8.9.09

LONG JOHN SILVER EN ASTURIAS



Castropol

Cada vez que damos un paso, nuestra imaginación da otro, y vemos lo que vemos, y lo que creemos ver. Hace ya algunos años pisé Luarca y mi imaginación se encontró, en una de esas laderas que miran a los mares del Norte, con una casa que era trasunto de las posadas de marineros y piratas que aparecen en mis novelas. Por aquel entonces acababa de leer por enésima vez La isla del tesoro, y supongo que mis sueños dormían a la luz de un candil en un pequeño catre de una de esas posadas, la del Almirante Benbow. Hasta entonces, mi imagen de Asturias era la de un país de brañas, de bosques y cuentos, de ganado y canciones, de paneras de castaño viejo. Era también aquella -esta- una tierra de minas, de ferrocarriles que se deslizaban sobre los helechos, de abismos excavados en las sumidades de una tierra agreste. Y era una tierra de indianos, de villas tan embriagadoras como un jardín caribeño. Bajo todo aquello latía también el pulso de la antigüedad, de la Historia, pues Asturias ha sabido conservar para nosotros encantadoras estampas que son una imagen del transcurso de los años y, a poco pensar, un magnífico pistón en el que encender la mecha de la fábula para intentar adivinar cómo fue antaño: las canciones de los bardos, la misa del año mil en Santa María del Naranco, las herraduras de los caballos de guerra sonando en los puertos, las sandalias de los legionarios sobre la hierba de un prado una noche lluviosa de luna llena,...

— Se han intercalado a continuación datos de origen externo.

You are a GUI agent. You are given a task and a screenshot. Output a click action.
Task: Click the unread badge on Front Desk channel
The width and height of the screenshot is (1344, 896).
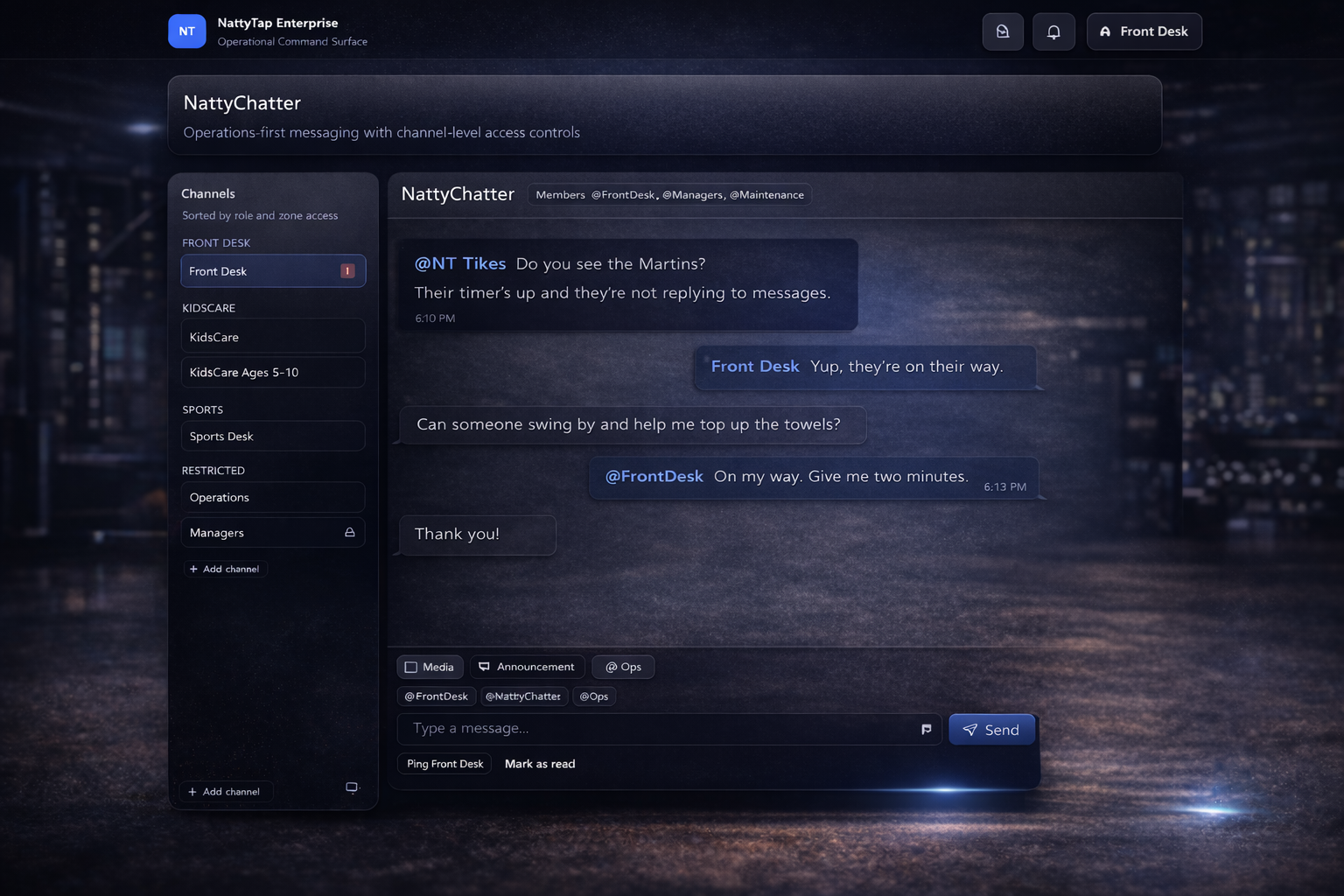[x=347, y=271]
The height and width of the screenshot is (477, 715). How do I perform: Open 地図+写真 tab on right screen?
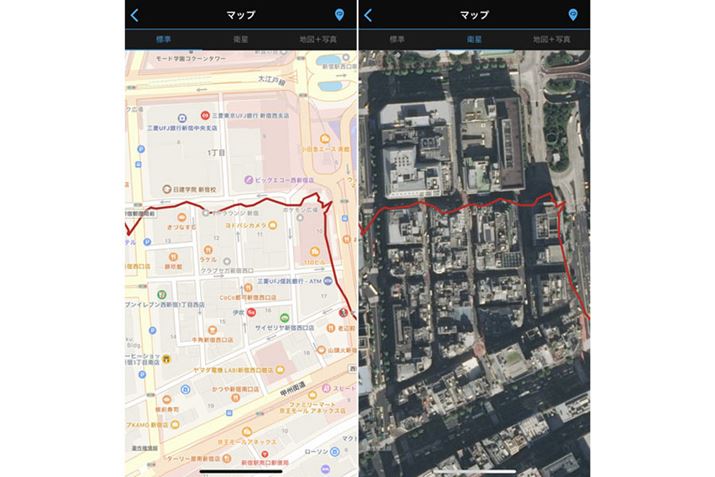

Cuando pisé Luarca hace cinco veranos, tuve el atisbo de otros sueños. La imaginación nos pertenece sólo hasta cierto punto y sus caprichos nos resultan extraños, así que no sé qué condujo a la mía a mostrarme, en aquel puerto y no en Llanes o en Cudillero, los velocísimos cutters del contrabando, las barcas remando en la oscuridad hacia los buques fondeados. Aquella era un Asturias igual y distinta a la que conocía, y esa sensación intuida entonces se ha visto acrecentada ahora con mi último paseo por ese occidente de rías y acantilados, de pueblos que bajan al mar empedrados y en cuyas calles, para mi sorpresa, no me sorprendería descubrir el amenazador tintineo del sable de abordaje al cinturón prendido, el olor de los tricornios embreados, el repiqueteo de una pata de palo sobre los guijarros. En Castropol, o en Figueras, o en Ribadeo, en la vecina Galicia, podría doblar una esquina y encontrar a Long John Silver; en Castropol, o en Figueras, o en Ribadeo, entre cuyas riberas, al pálido resplandor de la luna llena, la ría es un costurón de siniestra blancura.

Ribadeo




4 comentarios:

malatesta dijo...

Ya tenía ganas yo de visitar Asturias. Para mi vergüenza y oprobio nunca he estado. Ahora tengo más.

ismo dijo...

Ante un placer cierto, a menudo es estimulante reservarse. Puedes pensar que Asturias es una chica a la que todavía no te has atrevido a dirigirle la palabra, y soñar con ella mientras tanto. Yo ya sueño con el momento de volver a verla.

XuanRata dijo...

Yo entre la Historia y las historias no sé cuáles son más imaginadas. Creo que solo tu experiencia (y la de cualquiera) es lo real. Y desde luego, nadie como un extranjero para retratar la tierra.
Joder, tu Asturias me gusta más que la mía.

ismo dijo...

Jajaja... Eso es imposible. Mi Asturias se alimenta de la tuya también: de tus luces de fragua, de tus fresnos junto al río, de la espiga dorada... Es lo que tiene arraigar.